Finding myself dreaming about this delicacy upon returning home, I called Dockside to find out the details, which they so graciously offered: crabmeat, mayonnaise, panko bread crumbs and Old Bay seasoning. They keep it pretty simple, which came as no surprise. Had they told me they used nothing but crabmeat, I wouldn’t have questioned them.
Recreating the Dockside crab cake was surprisingly easy. Because the cakes are broiled — as opposed to pan fried, which (and sorry for stating the obvious) involves flipping — the cakes can (and should) be delicately and loosely formed. In fact, if your cakes are almost falling apart as you’re placing them on your broiling pan, it’s probably a good sign. A nearly falling-apart crab cake will ensure that the mayonnaise and panko (or pulverized Saltines or bread crumbs or whatever you are using) are doing their job as binders but nothing more.
These cakes broiled for five minutes and disappeared in two. They were delicious.
Final note, crabmeat is expensive. Like, pit-in-your-stomach expensive. Like, oh-shit expensive. Like, how-can-I-rationalize-this-purchase expensive. But, it’s worth it. A good crab cake starts with good crab. The rest is simple.
Note: This crab cake recipe is inspired by the crab cakes served at Dockside in Virginia Beach. Dockside uses Old Bay seasoning in their crab cakes, but I could barely taste it and because I’m not a huge fan of it anyway, I just omitted it. If you like Old Bay, go for it, but don’t over do it — the crabmeat is so tasty on its own. Also, I used tarragon mayonnaise (because I had it on hand), which I feared might be overpowering, but which definitely was not. The tarragon adds a lovely flavor. If you don’t feel like making the tarragon mayonnaise, however, some freshly chopped tarragon or other herb — parsley or chives, perhaps — would be a nice addition to the crab cake mix.

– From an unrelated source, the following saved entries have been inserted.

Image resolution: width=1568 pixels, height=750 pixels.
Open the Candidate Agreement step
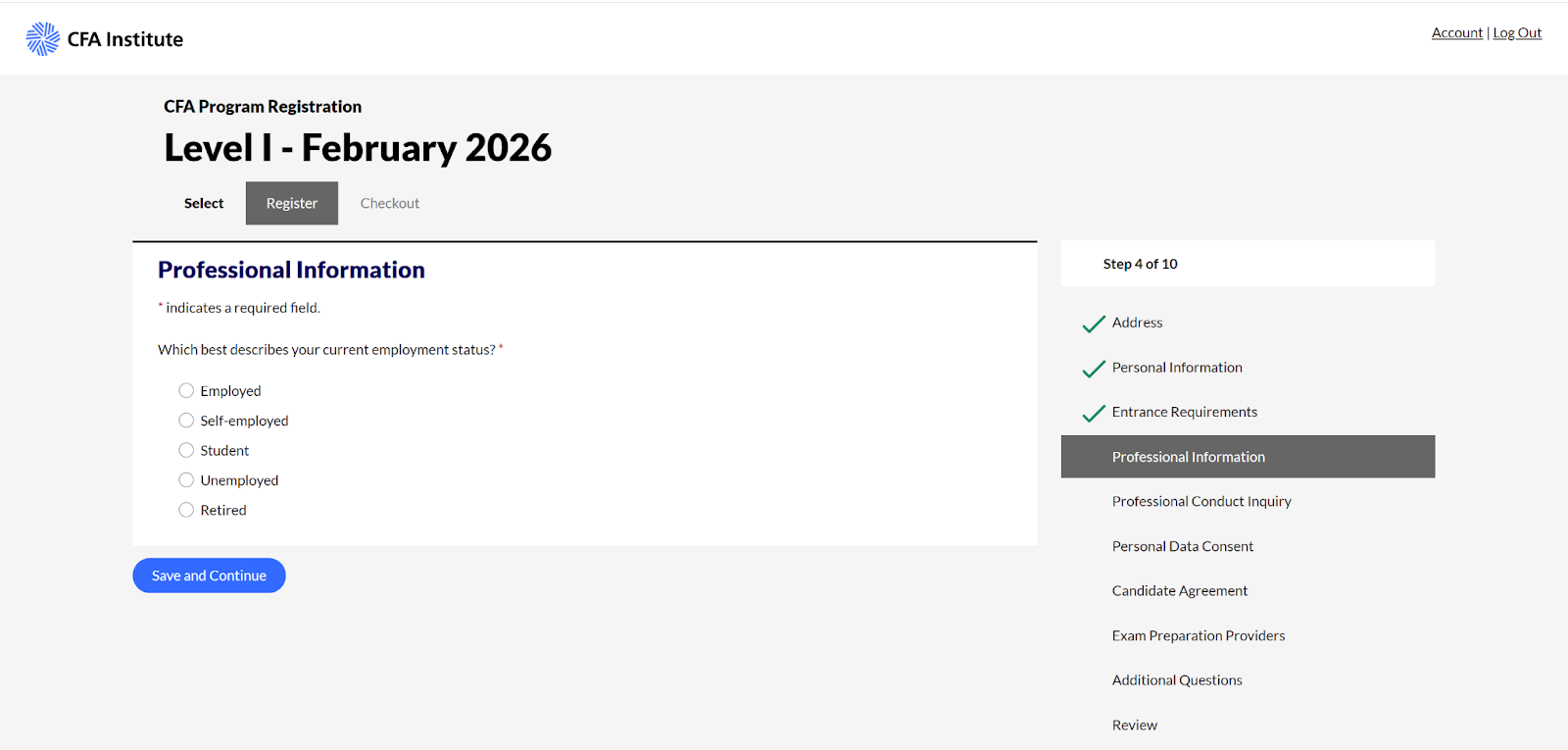1180,590
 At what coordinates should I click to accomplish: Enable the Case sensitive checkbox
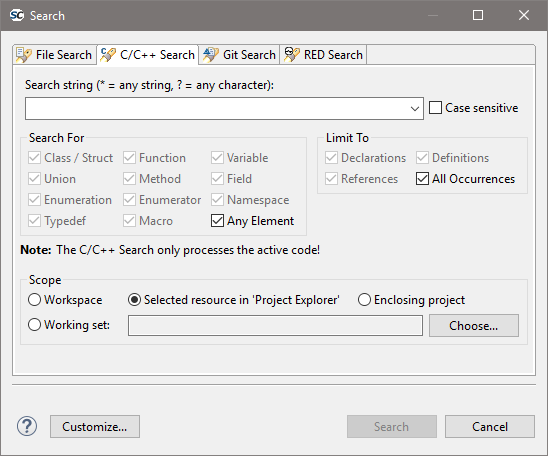point(435,108)
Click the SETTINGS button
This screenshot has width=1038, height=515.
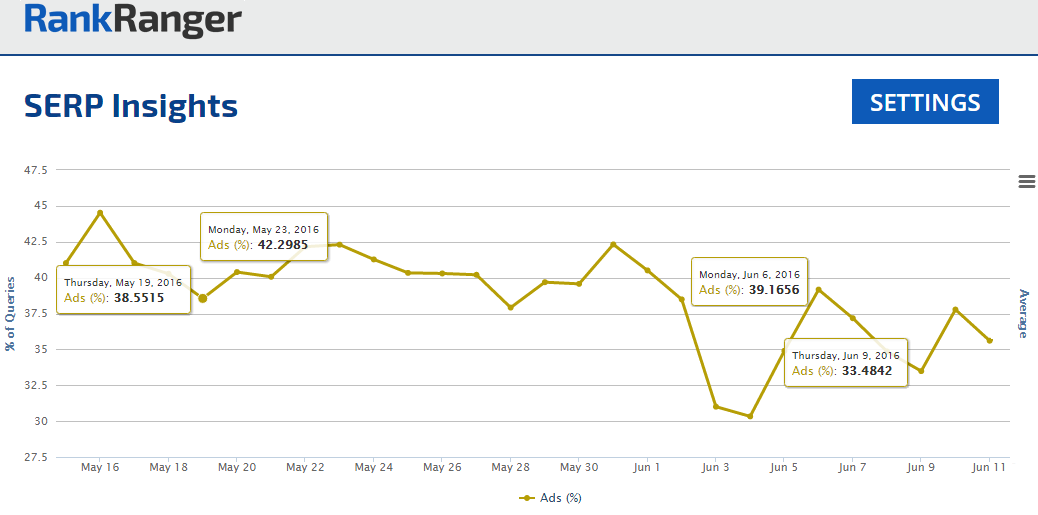[925, 102]
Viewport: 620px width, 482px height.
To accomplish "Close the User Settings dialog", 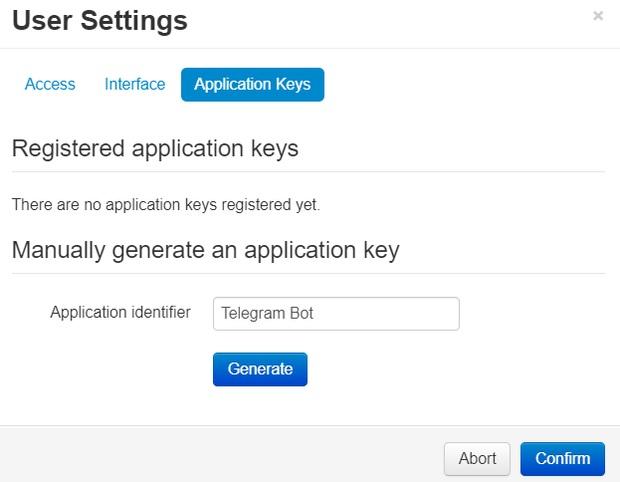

1 lb. jumbo lump or backfin crabmeat
1/4 cup mayonnaise, preferably homemade with tarragon
6 tablespoons (1/4 cup + 2 tablespoons) panko bread crumbs
squeeze of lemon (less than half of a lemon, so maybe a teaspoon)

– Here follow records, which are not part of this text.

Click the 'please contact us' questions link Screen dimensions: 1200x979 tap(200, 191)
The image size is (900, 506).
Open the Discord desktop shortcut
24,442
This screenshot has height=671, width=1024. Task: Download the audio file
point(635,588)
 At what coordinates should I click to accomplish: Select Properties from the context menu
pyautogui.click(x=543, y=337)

a couple of tablespoons of freshly chopped tarragon, parsley or chives (see note above), optional
melted butter, for brushing
lemon wedges, for serving
tartar sauce (recipe below), for serving, optional
1. Place crabmeat in a large mixing bowl. Being careful not to break up the lumps too much, spread out the crabmeat into a single layer in the bowl. Season lightly with salt. Add the mayonnaise, panko, lemon juice and herb (if using). Gently fold all of the ingredients together using your hands or a spatula. The mixture should barely hold together when formed into a cake.
2. Preheat the broiler. (Rack should be about 4 inches from the heat source.) Lightly grease a sheet pan with butter. (Note: Before doing this, take a look at your broiler and make a visual note about where the burning elements will line up with your pan. For instance, I have two coils in my broiler, so when I greased my sheet pan with butter, I greased only the parts where I was planning on placing the crab cakes, which would eventually line up with the two heating elements in the broiler. Hope that makes sense.) Portion your crab mixture into 8 cakes. I used my 1/4 cup measuring cup as a portioner and used my hands to gently form the cakes. Place cakes on sheet pan and chill in the refrigerator for about 15 minutes.
3. Brush each cake with melter butter. Broil five minutes. Serve with lemon wedges and tartar sauce on the side if desired.
I didn’t measure — sorry! — but you kind of can’t mess this up. Also, this can be made days in advance. It tastes better with each passing day.
1/4 cup mayonnaise, preferably homemade with tarragon
8 cornichons, minced
1/2 teaspoon Dijon mustard
1 teaspoon freshly squeezed lemon juice
1 small shallot, minced
pinch kosher salt
1. Place all ingredients in a bowl. Stir. Taste. Adjust accordingly.